[Openid-specs-ab] ITP and OIDC session issues
Nick Roy
nroy at internet2.edu
Wed Jun 6 20:50:32 UTC 2018
Individual company agreements don't work when you have 2748 IdP/OP[1]
across 51 countries [2].
Those are SAML deployments, but at some point hopefully lots of them
will be OIDC-fed deployments, too.
Nick
[1] https://met.refeds.org/
[2] https://technical.edugain.org/status
On 6/6/18 2:40 PM, Vittorio Bertocci via Openid-specs-ab wrote:
> Yes, the analogies with last year's initiative are strong... but I seem
> to remember that after an initial coordinated effort, things broke down
> into individual companyX->Apple engagements.
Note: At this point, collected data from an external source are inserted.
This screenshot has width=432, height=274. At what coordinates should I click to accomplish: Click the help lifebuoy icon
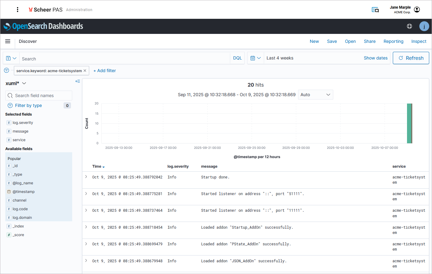point(409,26)

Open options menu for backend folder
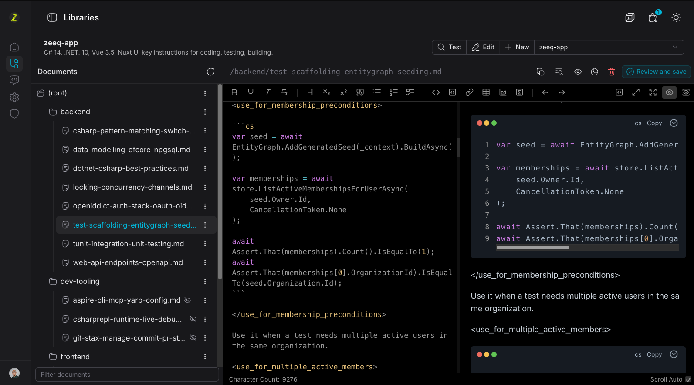[x=205, y=112]
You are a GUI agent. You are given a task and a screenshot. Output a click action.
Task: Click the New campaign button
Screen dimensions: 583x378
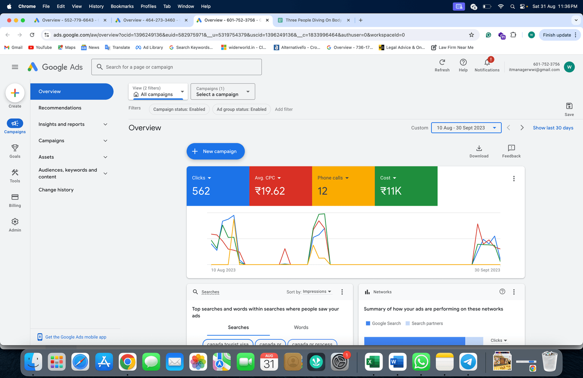(215, 151)
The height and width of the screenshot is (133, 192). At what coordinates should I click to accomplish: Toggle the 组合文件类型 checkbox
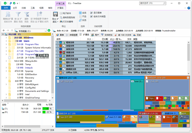click(x=91, y=17)
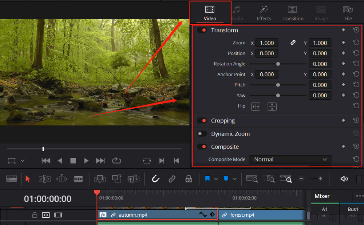Open the Composite Mode dropdown

pos(290,159)
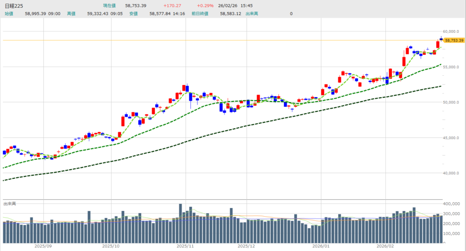466x251 pixels.
Task: Click the 40,000.0 price axis label
Action: (454, 173)
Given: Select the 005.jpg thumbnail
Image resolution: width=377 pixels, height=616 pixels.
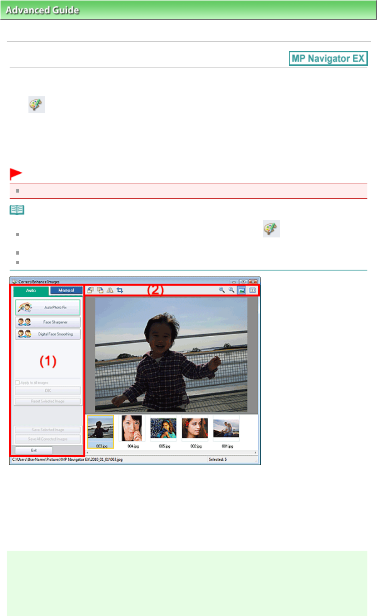Looking at the screenshot, I should [x=163, y=428].
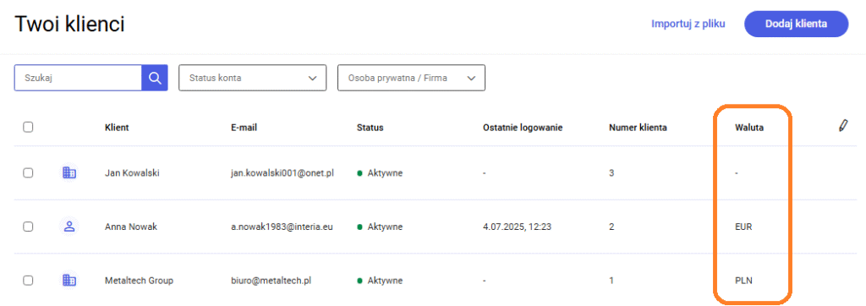Open the Importuj z pliku link
866x306 pixels.
[x=688, y=24]
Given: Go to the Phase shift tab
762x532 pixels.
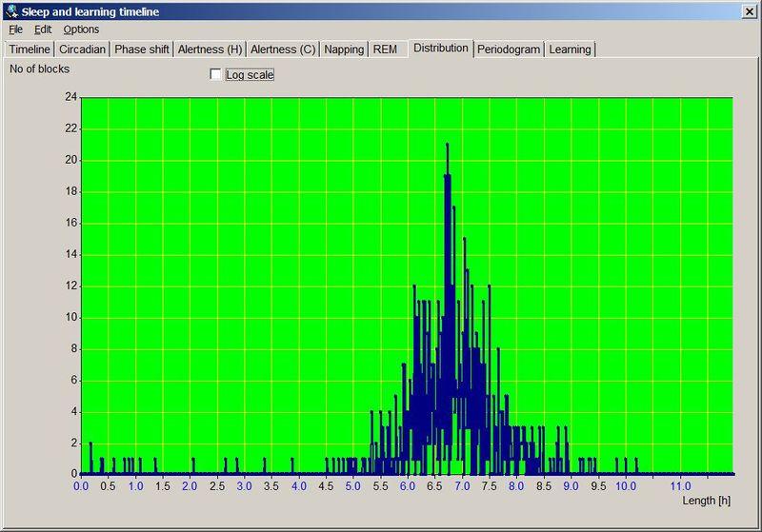Looking at the screenshot, I should point(142,49).
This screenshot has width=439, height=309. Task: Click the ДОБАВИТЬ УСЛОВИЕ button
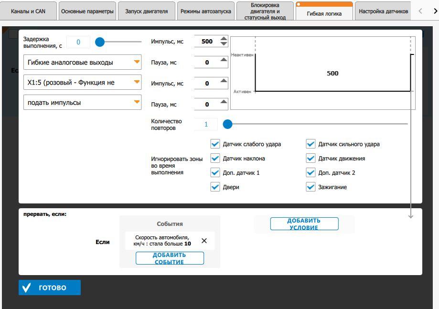pos(304,224)
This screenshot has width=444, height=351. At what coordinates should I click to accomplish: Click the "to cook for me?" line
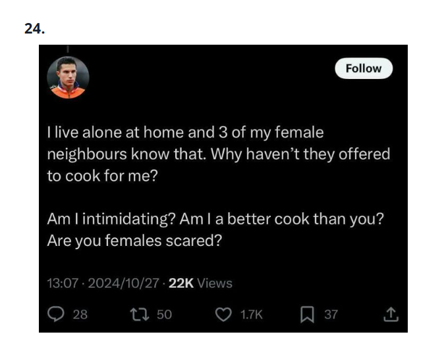102,176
However things did get better.
>
> As far as clear ask, I like David's language below: "how federated login
> sites can avoid being classified as tracking under ITP". What do we think?
>
>
> On 6/6/18 12:18 PM, Mike Jones wrote:
>>
>> For what it’s worth, the OpenID community successfully engaged with
>> Apple last year to prevent them from breaking SSO when iOS 11 was
>> released. Apple added the SFAuthenticationSession API in response to
>> the feedback provided. It’s probably possible for us to engage to
>> prevent breakage again if there’s a clear problem definition and ask.
>>
>>
>>
>> -- Mike
>>
>>
>>
>> *From:*Openid-specs-ab <openid-specs-ab-bounces at lists.openid.net> *On
>> Behalf Of *Vittorio Bertocci via Openid-specs-ab
>> *Sent:* Wednesday, June 6, 2018 12:05 PM
>> *To:* David Waite <david at alkaline-solutions.com>
>> *Cc:* openid-specs-ab at lists.openid.net
>> *Subject:* Re: [Openid-specs-ab] ITP and OIDC session issues
>>
>>
>>
>> Thanks David.
>>
>> Unfortunately server side session isn't an option for the JS SDK use
>> case, where the app might not have a backend (and even if it does,
>> enlisting it to acquire and renew tokens to be used by the JS frontend
>> would entail adding legs to the protocol).
>>
>> About your conversation with Apple: would you be able to keep the list
>> updated on what you learn from them? I would be happy to join the
>> conversation and articulate the SDK use case, if that helps.
>>
>> Use of iFrames for renewing tokens has never been trouble free (the
>> zones in IE Brock mentioned in a different branch, disabled 3rd party
>> cookies etc) but this change would make the problem far more
>> ubiquitous, to the point that standard workarounds (don;t disable 3rd
>> party cookies; etc) will go from controversial to unfeasible.
>>
>> Thx
>>
>> V.
>>
>>
>>
>> On 6/6/18 10:58 AM, David Waite wrote:
>>
>> Hi Vittorio,
>>
>>
>>
>> Yes, Apple seems to be further moving from a model where all state
>> is isolated not just on the origin of the content, but segmented
>> on both the top-level URL bar location and the remote origin, e.g.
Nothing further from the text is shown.